- Activity -
Could you transcribe every entry exactly, leaving nothing out?

##############################

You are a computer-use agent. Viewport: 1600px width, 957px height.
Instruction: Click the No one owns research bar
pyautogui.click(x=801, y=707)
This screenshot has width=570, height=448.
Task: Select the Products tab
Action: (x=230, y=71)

##############################

- Output -
You are a computer-use agent. Viewport: 1600px width, 957px height.
Instruction: Click the No one owns research bar
pyautogui.click(x=801, y=707)
This screenshot has width=570, height=448.
Task: Select the Products tab
Action: (x=230, y=71)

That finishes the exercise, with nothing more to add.